Welcome to Tropical Plants! Yes, anything from Madagascar would be tropical, I think.

Hm, since nobody's answered you yet, I'll give it a guess. To be honest, I've never seen this plant before, and I went to the Plant Files where usually you can find everything, but it's not there either.

First, you probably know anything with 'Solanum' in the botanical name is in the nightshade family, same as tomatoes, potatoes and a host of other interesting plants. Drawback here is a lot of them are quite poisonous, so I'd be on the lookout for your plant to make seeds or some kind of fruit, and assume it's dangerous if you have pets or small children that might get too interested. (although as prickly as it is, maybe it's fairly safe?)

If it were my plant, I'd first get a pair of those gardening gloves with the long gauntlets up to your elbows - those are some impressive thorns on that puppy! Then, as the flowers start to fade, prune a couple of the longest stems back by half and see if it branches and keeps blooming. IF it does, prune the rest of the plant accordingly.

I'm assuming you're growing it for the flowers, yes? So if you want to keep the flowers coming, pruning back and not letting it set any seed pods is the way to go. After pruning, a light dose of fertilizer will help it jump up with new growth and bloom again.
nmcnear
Novato, CA
(Zone 10a)

August 5, 2011
2:59 PM

Post #8739007

Thanks for the info! I'm growing it because it's just a weird-looking plant, but the pretty flowers are a definite plus. :D I'll try cutting some of the stems back and see how it does.
tropicbreeze
noonamah
Australia

August 5, 2011
5:20 PM

Post #8739174

We have a local native Solanum here which is also covered in thorns, S. echinatum. Echinatum means spiny. It's highly toxic, unlike some Solanums that are edible. We have 43 species listed for the region and a few are even used commercially for food. Unknown Solanums are not worth taking a risk with to see if they're edible.

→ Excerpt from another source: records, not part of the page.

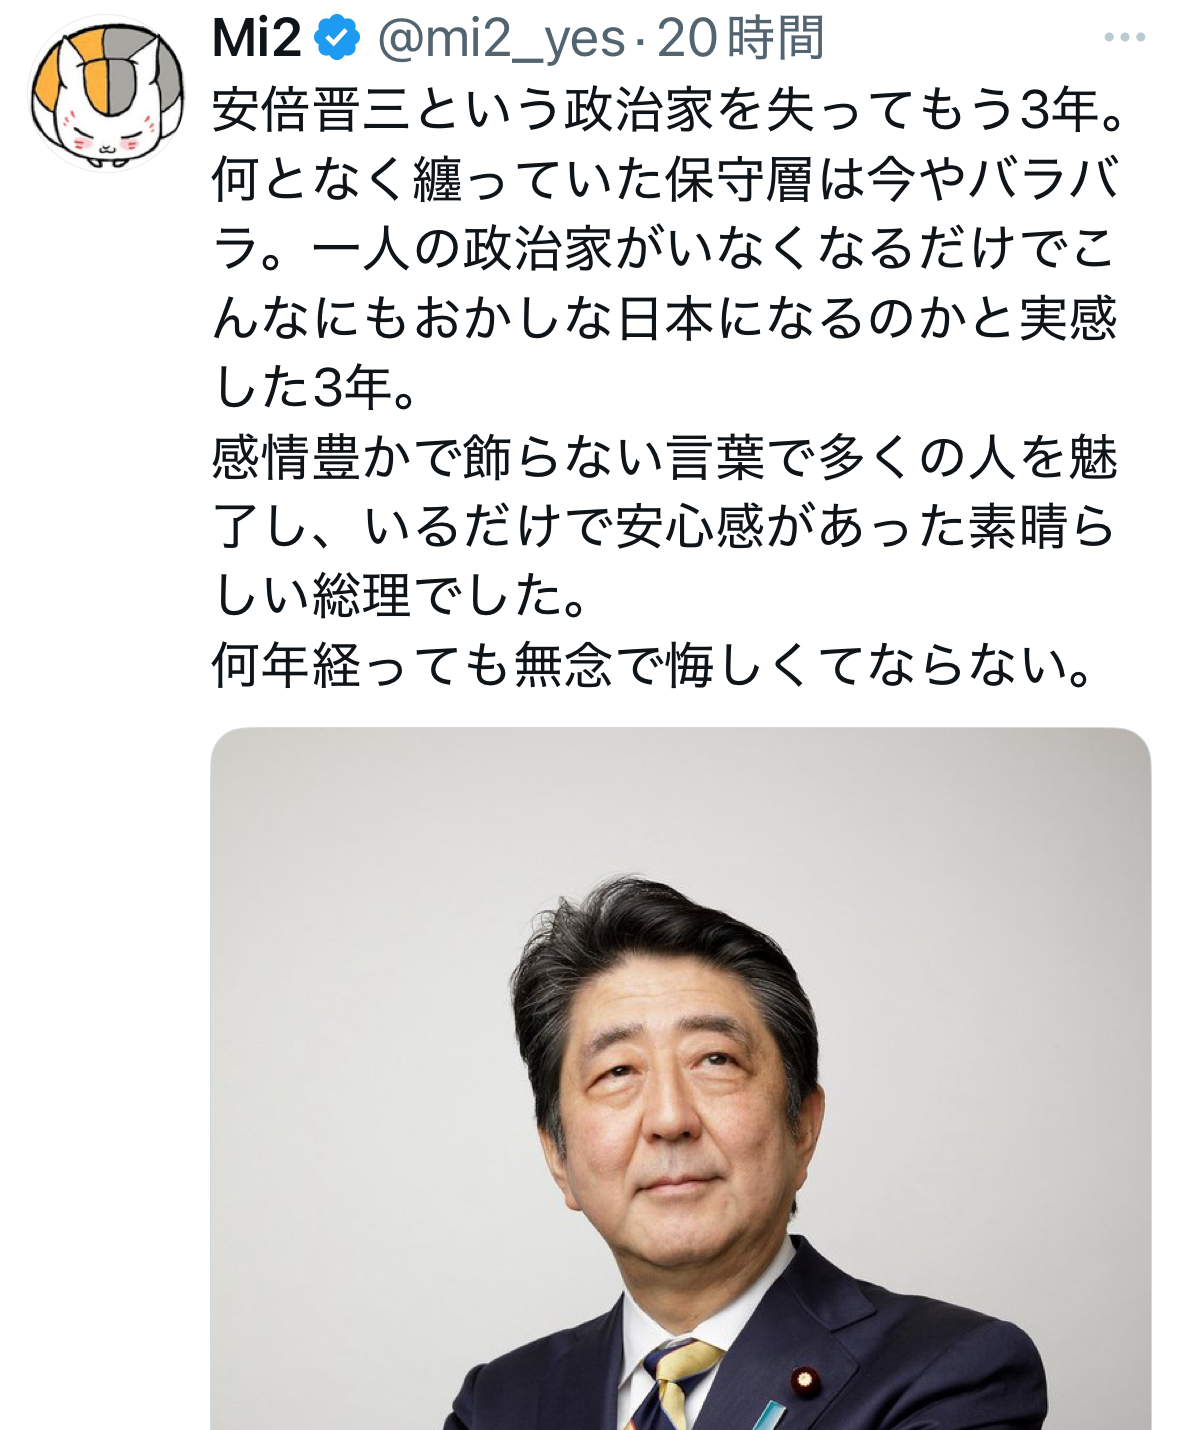The width and height of the screenshot is (1179, 1430).
Task: Click the line "しい総理でした。"
Action: [400, 596]
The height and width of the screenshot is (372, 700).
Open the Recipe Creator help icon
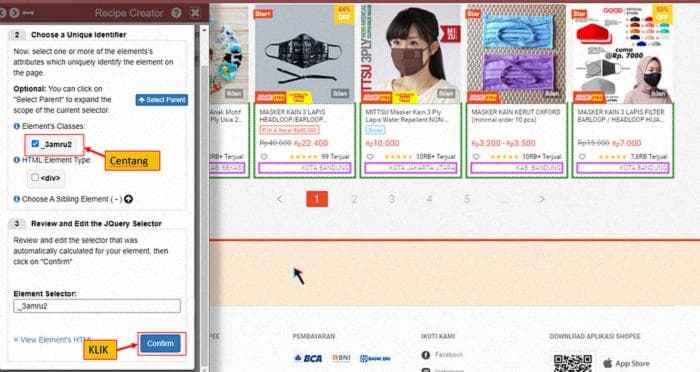coord(176,13)
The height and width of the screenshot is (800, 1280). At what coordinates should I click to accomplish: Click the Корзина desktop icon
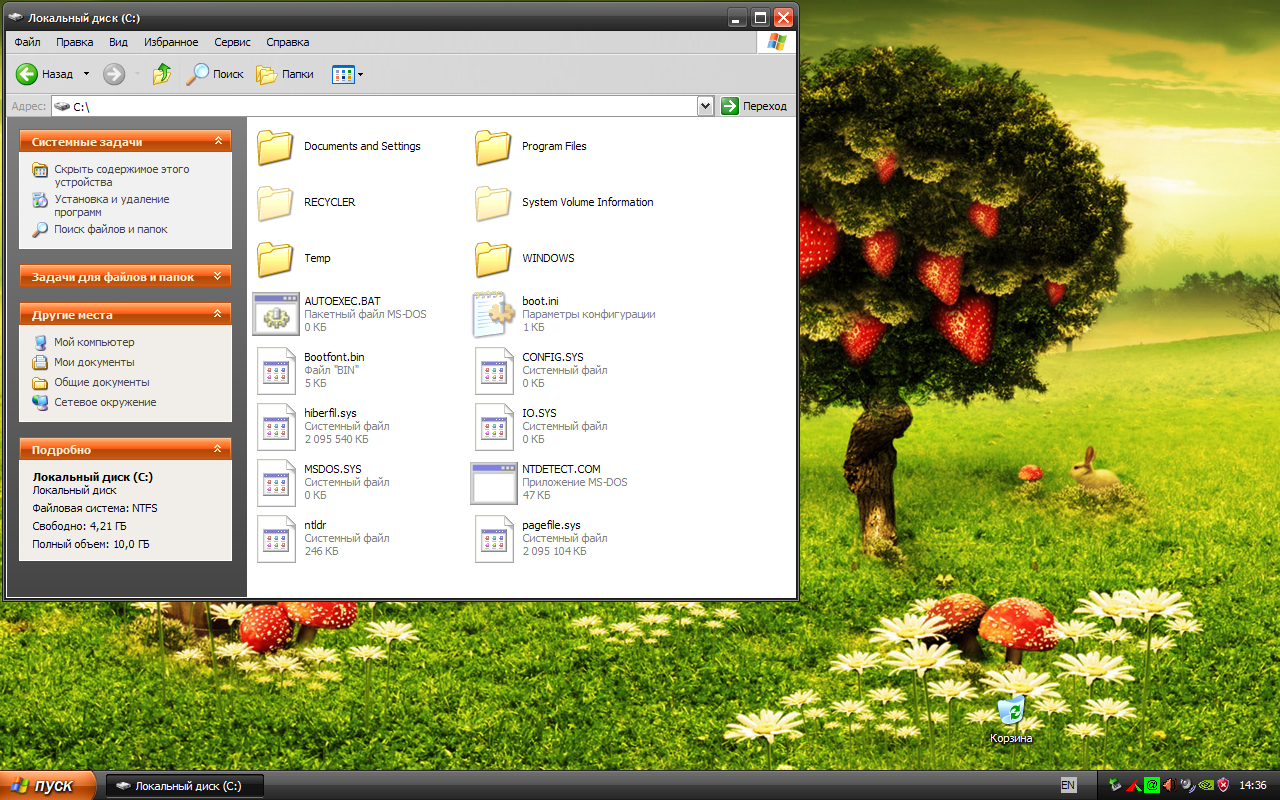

I've not known anyone who grows them here. But if you let some seeds go to get some back up plants then you can experiment a bit with different ways of pruning.

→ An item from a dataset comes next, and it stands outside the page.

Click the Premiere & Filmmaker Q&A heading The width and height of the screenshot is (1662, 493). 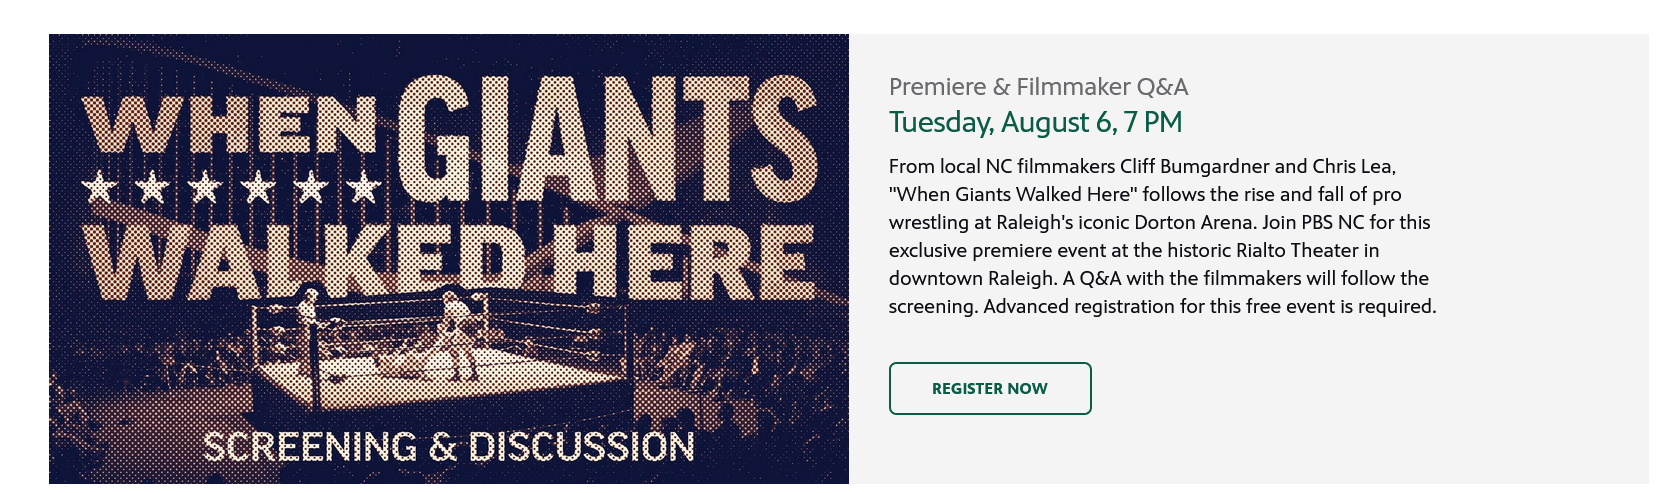[1038, 87]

Madagascar for the most part is tropical but there are highland areas where you'd get plants that require colder conditions. So it would depend on where in the country a plant came from.
lroot
Hollywood, CA
(Zone 9b)

August 6, 2011
4:10 PM

Post #8740743

I have had this plant off and on for about 10 years. It will take severe cutting back during the growing periods (spring through early fall) but tends to die back to the hard wood during the winters in LA. It is tropical in that it can't take real cold temperatures, as I mentioned frost will kill it back to the hard wood. However, it is somewhat drought tolerant once established. It will self sow if you allow it to fruit and leave the pods on the plant. It has always come back for me in the spring no matter how sad it looked during the winter. I would recommend cutting it back as it can get to be a large bush otherwise.
http://davesgarden.com/guides/pf/go/55483/

Lonny
nmcnear
Novato, CA
(Zone 10a)

August 9, 2011
3:25 PM

Post #8747124

Thanks for the tips, guys. If it tends to die back from brief frosts, I'm thinking I will let it grow until winter and see if the weather controls its growth instead.